[Stored data entries]
↓↓↓

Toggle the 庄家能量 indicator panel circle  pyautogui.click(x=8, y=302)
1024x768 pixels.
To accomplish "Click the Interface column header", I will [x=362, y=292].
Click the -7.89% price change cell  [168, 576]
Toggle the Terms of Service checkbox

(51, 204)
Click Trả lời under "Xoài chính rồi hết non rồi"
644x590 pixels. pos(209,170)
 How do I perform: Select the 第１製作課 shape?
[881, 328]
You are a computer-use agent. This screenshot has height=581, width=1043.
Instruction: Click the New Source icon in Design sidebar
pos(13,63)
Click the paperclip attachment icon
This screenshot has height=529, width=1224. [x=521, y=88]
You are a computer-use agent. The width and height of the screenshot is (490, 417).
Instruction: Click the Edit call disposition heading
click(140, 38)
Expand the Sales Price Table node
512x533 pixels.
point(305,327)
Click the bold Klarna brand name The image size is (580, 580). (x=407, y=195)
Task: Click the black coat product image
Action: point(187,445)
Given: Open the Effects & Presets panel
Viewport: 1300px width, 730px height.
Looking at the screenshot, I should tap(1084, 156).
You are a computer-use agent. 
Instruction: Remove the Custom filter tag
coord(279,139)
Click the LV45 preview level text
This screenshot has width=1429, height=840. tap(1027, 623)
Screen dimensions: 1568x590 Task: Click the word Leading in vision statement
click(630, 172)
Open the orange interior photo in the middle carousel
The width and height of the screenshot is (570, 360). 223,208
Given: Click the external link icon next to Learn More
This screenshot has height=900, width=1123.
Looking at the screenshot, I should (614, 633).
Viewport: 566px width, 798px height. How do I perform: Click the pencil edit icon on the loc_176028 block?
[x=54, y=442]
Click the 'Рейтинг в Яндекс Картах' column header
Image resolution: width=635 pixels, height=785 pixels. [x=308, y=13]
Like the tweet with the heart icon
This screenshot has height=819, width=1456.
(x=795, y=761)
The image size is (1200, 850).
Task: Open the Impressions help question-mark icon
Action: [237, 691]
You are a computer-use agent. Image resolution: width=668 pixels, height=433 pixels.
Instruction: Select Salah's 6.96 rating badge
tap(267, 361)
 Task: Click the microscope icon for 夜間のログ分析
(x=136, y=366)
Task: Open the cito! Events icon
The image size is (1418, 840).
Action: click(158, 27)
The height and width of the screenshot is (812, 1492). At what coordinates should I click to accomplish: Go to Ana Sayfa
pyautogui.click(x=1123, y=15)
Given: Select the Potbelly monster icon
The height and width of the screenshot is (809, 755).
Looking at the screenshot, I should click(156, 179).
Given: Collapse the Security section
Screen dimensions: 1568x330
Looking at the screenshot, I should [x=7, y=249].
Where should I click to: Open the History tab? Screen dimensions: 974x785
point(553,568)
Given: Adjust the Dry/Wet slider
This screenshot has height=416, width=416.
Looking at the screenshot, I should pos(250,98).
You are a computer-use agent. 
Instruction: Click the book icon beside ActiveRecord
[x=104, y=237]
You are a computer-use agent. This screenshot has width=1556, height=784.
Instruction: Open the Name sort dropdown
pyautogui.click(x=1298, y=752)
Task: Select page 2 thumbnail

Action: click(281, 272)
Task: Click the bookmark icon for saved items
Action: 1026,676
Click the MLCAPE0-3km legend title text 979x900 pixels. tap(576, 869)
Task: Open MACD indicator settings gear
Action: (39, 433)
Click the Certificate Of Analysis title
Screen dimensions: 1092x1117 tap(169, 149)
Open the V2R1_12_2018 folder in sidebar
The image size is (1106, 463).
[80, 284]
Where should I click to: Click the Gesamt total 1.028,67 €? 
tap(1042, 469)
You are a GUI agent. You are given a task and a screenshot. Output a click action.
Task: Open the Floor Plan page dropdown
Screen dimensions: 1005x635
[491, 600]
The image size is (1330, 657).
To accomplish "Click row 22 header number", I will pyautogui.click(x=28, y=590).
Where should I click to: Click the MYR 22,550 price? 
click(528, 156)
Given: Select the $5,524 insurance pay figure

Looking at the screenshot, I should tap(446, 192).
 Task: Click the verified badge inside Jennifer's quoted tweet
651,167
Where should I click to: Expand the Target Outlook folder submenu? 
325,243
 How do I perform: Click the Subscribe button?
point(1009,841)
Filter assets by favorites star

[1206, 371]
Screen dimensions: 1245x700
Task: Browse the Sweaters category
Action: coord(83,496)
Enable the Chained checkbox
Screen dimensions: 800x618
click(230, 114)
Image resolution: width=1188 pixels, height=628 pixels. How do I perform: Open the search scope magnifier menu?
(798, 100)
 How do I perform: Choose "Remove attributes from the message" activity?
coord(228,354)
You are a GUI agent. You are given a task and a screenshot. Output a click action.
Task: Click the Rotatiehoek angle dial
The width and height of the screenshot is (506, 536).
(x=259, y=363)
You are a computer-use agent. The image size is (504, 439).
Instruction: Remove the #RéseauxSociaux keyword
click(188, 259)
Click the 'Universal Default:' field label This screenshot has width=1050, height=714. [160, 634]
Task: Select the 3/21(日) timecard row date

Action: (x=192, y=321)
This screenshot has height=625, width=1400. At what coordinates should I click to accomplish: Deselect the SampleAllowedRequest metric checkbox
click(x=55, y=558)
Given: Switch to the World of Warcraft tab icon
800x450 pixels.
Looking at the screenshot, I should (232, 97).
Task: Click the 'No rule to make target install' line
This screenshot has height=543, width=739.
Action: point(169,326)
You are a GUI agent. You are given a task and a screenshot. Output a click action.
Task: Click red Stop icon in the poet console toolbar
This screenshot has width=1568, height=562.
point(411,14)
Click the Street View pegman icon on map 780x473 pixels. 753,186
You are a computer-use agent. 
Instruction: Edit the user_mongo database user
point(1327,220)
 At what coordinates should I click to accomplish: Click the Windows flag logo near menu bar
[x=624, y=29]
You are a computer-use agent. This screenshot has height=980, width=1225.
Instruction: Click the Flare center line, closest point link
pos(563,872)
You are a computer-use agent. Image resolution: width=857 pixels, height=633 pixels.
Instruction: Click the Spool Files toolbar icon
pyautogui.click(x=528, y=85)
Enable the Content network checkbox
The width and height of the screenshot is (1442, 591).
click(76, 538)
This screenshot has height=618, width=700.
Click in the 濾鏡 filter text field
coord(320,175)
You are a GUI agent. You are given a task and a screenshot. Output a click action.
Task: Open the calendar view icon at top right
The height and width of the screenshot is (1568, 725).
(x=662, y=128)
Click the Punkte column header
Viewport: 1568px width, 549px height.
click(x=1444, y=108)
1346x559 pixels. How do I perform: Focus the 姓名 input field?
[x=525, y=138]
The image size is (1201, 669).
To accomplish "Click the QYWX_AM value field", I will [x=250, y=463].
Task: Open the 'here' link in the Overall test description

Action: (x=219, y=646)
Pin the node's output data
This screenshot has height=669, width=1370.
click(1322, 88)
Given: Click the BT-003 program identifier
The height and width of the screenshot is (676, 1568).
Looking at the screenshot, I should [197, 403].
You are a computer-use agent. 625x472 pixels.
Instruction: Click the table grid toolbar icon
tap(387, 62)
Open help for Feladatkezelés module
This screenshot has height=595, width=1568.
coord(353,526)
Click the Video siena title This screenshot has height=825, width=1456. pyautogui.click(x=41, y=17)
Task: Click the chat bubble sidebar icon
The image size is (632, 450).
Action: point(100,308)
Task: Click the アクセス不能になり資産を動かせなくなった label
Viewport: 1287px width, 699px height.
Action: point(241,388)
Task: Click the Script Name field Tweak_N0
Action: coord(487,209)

↑↑↑

Reproduce the lines above. Leave each one as it is.

Toggle the 庄家能量 indicator panel circle  pyautogui.click(x=8, y=302)
1024x768 pixels.
To accomplish "Click the Interface column header", I will [x=362, y=292].
Click the -7.89% price change cell  [168, 576]
Toggle the Terms of Service checkbox

(51, 204)
Click Trả lời under "Xoài chính rồi hết non rồi"
644x590 pixels. pos(209,170)
 How do I perform: Select the 第１製作課 shape?
[881, 328]
You are a computer-use agent. This screenshot has height=581, width=1043.
Instruction: Click the New Source icon in Design sidebar
pos(13,63)
Click the paperclip attachment icon
This screenshot has height=529, width=1224. [x=521, y=88]
You are a computer-use agent. The width and height of the screenshot is (490, 417).
Instruction: Click the Edit call disposition heading
click(140, 38)
Expand the Sales Price Table node
512x533 pixels.
point(305,327)
Click the bold Klarna brand name The image size is (580, 580). (x=407, y=195)
Task: Click the black coat product image
Action: point(187,445)
Given: Open the Effects & Presets panel
Viewport: 1300px width, 730px height.
Looking at the screenshot, I should tap(1084, 156).
You are a computer-use agent. 
Instruction: Remove the Custom filter tag
coord(279,139)
Click the LV45 preview level text
This screenshot has width=1429, height=840. tap(1027, 623)
Screen dimensions: 1568x590 Task: Click the word Leading in vision statement
click(630, 172)
Open the orange interior photo in the middle carousel
The width and height of the screenshot is (570, 360). 223,208
Given: Click the external link icon next to Learn More
This screenshot has height=900, width=1123.
Looking at the screenshot, I should (614, 633).
Viewport: 566px width, 798px height. How do I perform: Click the pencil edit icon on the loc_176028 block?
[x=54, y=442]
Click the 'Рейтинг в Яндекс Картах' column header
Image resolution: width=635 pixels, height=785 pixels. [x=308, y=13]
Like the tweet with the heart icon
This screenshot has height=819, width=1456.
(x=795, y=761)
The image size is (1200, 850).
Task: Open the Impressions help question-mark icon
Action: [237, 691]
You are a computer-use agent. Image resolution: width=668 pixels, height=433 pixels.
Instruction: Select Salah's 6.96 rating badge
tap(267, 361)
 Task: Click the microscope icon for 夜間のログ分析
(x=136, y=366)
Task: Open the cito! Events icon
The image size is (1418, 840).
Action: click(158, 27)
The height and width of the screenshot is (812, 1492). At what coordinates should I click to accomplish: Go to Ana Sayfa
pyautogui.click(x=1123, y=15)
Given: Select the Potbelly monster icon
The height and width of the screenshot is (809, 755).
Looking at the screenshot, I should click(156, 179).
Given: Collapse the Security section
Screen dimensions: 1568x330
Looking at the screenshot, I should [x=7, y=249].
Where should I click to: Open the History tab? Screen dimensions: 974x785
point(553,568)
Given: Adjust the Dry/Wet slider
This screenshot has height=416, width=416.
Looking at the screenshot, I should pos(250,98).
You are a computer-use agent. 
Instruction: Click the book icon beside ActiveRecord
[x=104, y=237]
You are a computer-use agent. This screenshot has width=1556, height=784.
Instruction: Open the Name sort dropdown
pyautogui.click(x=1298, y=752)
Task: Select page 2 thumbnail

Action: click(281, 272)
Task: Click the bookmark icon for saved items
Action: 1026,676
Click the MLCAPE0-3km legend title text 979x900 pixels. tap(576, 869)
Task: Open MACD indicator settings gear
Action: (39, 433)
Click the Certificate Of Analysis title
Screen dimensions: 1092x1117 tap(169, 149)
Open the V2R1_12_2018 folder in sidebar
The image size is (1106, 463).
[80, 284]
Where should I click to: Click the Gesamt total 1.028,67 €? 
tap(1042, 469)
You are a GUI agent. You are given a task and a screenshot. Output a click action.
Task: Open the Floor Plan page dropdown
Screen dimensions: 1005x635
[491, 600]
The image size is (1330, 657).
To accomplish "Click row 22 header number", I will pyautogui.click(x=28, y=590).
Where should I click to: Click the MYR 22,550 price? 
click(528, 156)
Given: Select the $5,524 insurance pay figure

Looking at the screenshot, I should tap(446, 192).
 Task: Click the verified badge inside Jennifer's quoted tweet
651,167
Where should I click to: Expand the Target Outlook folder submenu? 
325,243
 How do I perform: Click the Subscribe button?
point(1009,841)
Filter assets by favorites star

[1206, 371]
Screen dimensions: 1245x700
Task: Browse the Sweaters category
Action: coord(83,496)
Enable the Chained checkbox
Screen dimensions: 800x618
click(230, 114)
Image resolution: width=1188 pixels, height=628 pixels. How do I perform: Open the search scope magnifier menu?
(798, 100)
 How do I perform: Choose "Remove attributes from the message" activity?
coord(228,354)
You are a GUI agent. You are given a task and a screenshot. Output a click action.
Task: Click the Rotatiehoek angle dial
The width and height of the screenshot is (506, 536).
(x=259, y=363)
You are a computer-use agent. The image size is (504, 439).
Instruction: Remove the #RéseauxSociaux keyword
click(188, 259)
Click the 'Universal Default:' field label This screenshot has width=1050, height=714. [160, 634]
Task: Select the 3/21(日) timecard row date

Action: (x=192, y=321)
This screenshot has height=625, width=1400. At what coordinates should I click to accomplish: Deselect the SampleAllowedRequest metric checkbox
click(x=55, y=558)
Given: Switch to the World of Warcraft tab icon
800x450 pixels.
Looking at the screenshot, I should (232, 97).
Task: Click the 'No rule to make target install' line
This screenshot has height=543, width=739.
Action: point(169,326)
You are a GUI agent. You are given a task and a screenshot. Output a click action.
Task: Click red Stop icon in the poet console toolbar
This screenshot has width=1568, height=562.
point(411,14)
Click the Street View pegman icon on map 780x473 pixels. 753,186
You are a computer-use agent. 
Instruction: Edit the user_mongo database user
point(1327,220)
 At what coordinates should I click to accomplish: Click the Windows flag logo near menu bar
[x=624, y=29]
You are a computer-use agent. This screenshot has height=980, width=1225.
Instruction: Click the Flare center line, closest point link
pos(563,872)
You are a computer-use agent. Image resolution: width=857 pixels, height=633 pixels.
Instruction: Click the Spool Files toolbar icon
pyautogui.click(x=528, y=85)
Enable the Content network checkbox
The width and height of the screenshot is (1442, 591).
click(76, 538)
This screenshot has height=618, width=700.
Click in the 濾鏡 filter text field
coord(320,175)
You are a GUI agent. You are given a task and a screenshot. Output a click action.
Task: Open the calendar view icon at top right
The height and width of the screenshot is (1568, 725).
(x=662, y=128)
Click the Punkte column header
Viewport: 1568px width, 549px height.
click(x=1444, y=108)
1346x559 pixels. How do I perform: Focus the 姓名 input field?
[x=525, y=138]
The image size is (1201, 669).
To accomplish "Click the QYWX_AM value field", I will [x=250, y=463].
Task: Open the 'here' link in the Overall test description

Action: (x=219, y=646)
Pin the node's output data
This screenshot has height=669, width=1370.
click(1322, 88)
Given: Click the BT-003 program identifier
The height and width of the screenshot is (676, 1568).
Looking at the screenshot, I should [197, 403].
You are a computer-use agent. 625x472 pixels.
Instruction: Click the table grid toolbar icon
tap(387, 62)
Open help for Feladatkezelés module
This screenshot has height=595, width=1568.
coord(353,526)
Click the Video siena title This screenshot has height=825, width=1456. pyautogui.click(x=41, y=17)
Task: Click the chat bubble sidebar icon
The image size is (632, 450).
Action: point(100,308)
Task: Click the アクセス不能になり資産を動かせなくなった label
Viewport: 1287px width, 699px height.
Action: point(241,388)
Task: Click the Script Name field Tweak_N0
Action: coord(487,209)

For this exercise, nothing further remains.